━━━ Excerpted records ━━━

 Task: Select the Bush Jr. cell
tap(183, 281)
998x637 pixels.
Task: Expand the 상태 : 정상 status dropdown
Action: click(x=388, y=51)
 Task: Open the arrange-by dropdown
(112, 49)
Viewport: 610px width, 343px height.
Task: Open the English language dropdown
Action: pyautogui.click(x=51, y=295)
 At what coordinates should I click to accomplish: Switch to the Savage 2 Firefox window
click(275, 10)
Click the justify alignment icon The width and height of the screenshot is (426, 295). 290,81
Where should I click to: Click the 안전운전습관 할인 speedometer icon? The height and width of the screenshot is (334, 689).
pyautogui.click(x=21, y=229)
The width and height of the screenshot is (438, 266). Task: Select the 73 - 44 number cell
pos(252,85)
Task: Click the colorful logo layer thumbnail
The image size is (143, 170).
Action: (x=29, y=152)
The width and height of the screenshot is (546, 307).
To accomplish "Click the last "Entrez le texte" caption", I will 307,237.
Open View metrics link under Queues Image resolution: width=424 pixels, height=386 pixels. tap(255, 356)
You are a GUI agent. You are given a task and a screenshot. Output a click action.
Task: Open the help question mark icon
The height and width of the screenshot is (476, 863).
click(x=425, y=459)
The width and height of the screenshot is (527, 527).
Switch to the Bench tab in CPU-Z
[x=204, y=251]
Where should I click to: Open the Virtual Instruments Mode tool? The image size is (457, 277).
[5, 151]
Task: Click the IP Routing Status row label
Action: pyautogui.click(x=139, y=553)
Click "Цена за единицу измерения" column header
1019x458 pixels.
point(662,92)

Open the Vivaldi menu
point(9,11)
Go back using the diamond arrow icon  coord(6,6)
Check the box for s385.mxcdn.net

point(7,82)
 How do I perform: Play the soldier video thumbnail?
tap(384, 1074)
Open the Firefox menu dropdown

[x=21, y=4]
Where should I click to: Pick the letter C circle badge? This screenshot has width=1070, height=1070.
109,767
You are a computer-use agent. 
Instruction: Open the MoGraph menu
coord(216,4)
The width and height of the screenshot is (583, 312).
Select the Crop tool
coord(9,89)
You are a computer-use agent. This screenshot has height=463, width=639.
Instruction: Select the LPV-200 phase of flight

━━━

Transcribe the data above in full, keeping every word as it is.

● Exercise output
 Task: Select the Bush Jr. cell
tap(183, 281)
998x637 pixels.
Task: Expand the 상태 : 정상 status dropdown
Action: click(x=388, y=51)
 Task: Open the arrange-by dropdown
(112, 49)
Viewport: 610px width, 343px height.
Task: Open the English language dropdown
Action: pyautogui.click(x=51, y=295)
 At what coordinates should I click to accomplish: Switch to the Savage 2 Firefox window
click(275, 10)
Click the justify alignment icon The width and height of the screenshot is (426, 295). 290,81
Where should I click to: Click the 안전운전습관 할인 speedometer icon? The height and width of the screenshot is (334, 689).
pyautogui.click(x=21, y=229)
The width and height of the screenshot is (438, 266). Task: Select the 73 - 44 number cell
pos(252,85)
Task: Click the colorful logo layer thumbnail
The image size is (143, 170).
Action: (x=29, y=152)
The width and height of the screenshot is (546, 307).
To accomplish "Click the last "Entrez le texte" caption", I will 307,237.
Open View metrics link under Queues Image resolution: width=424 pixels, height=386 pixels. tap(255, 356)
You are a GUI agent. You are given a task and a screenshot. Output a click action.
Task: Open the help question mark icon
The height and width of the screenshot is (476, 863).
click(x=425, y=459)
The width and height of the screenshot is (527, 527).
Switch to the Bench tab in CPU-Z
[x=204, y=251]
Where should I click to: Open the Virtual Instruments Mode tool? The image size is (457, 277).
[5, 151]
Task: Click the IP Routing Status row label
Action: pyautogui.click(x=139, y=553)
Click "Цена за единицу измерения" column header
1019x458 pixels.
point(662,92)

Open the Vivaldi menu
point(9,11)
Go back using the diamond arrow icon  coord(6,6)
Check the box for s385.mxcdn.net

point(7,82)
 How do I perform: Play the soldier video thumbnail?
tap(384, 1074)
Open the Firefox menu dropdown

[x=21, y=4]
Where should I click to: Pick the letter C circle badge? This screenshot has width=1070, height=1070.
109,767
You are a computer-use agent. 
Instruction: Open the MoGraph menu
coord(216,4)
The width and height of the screenshot is (583, 312).
Select the Crop tool
coord(9,89)
You are a computer-use agent. This screenshot has height=463, width=639.
Instruction: Select the LPV-200 phase of flight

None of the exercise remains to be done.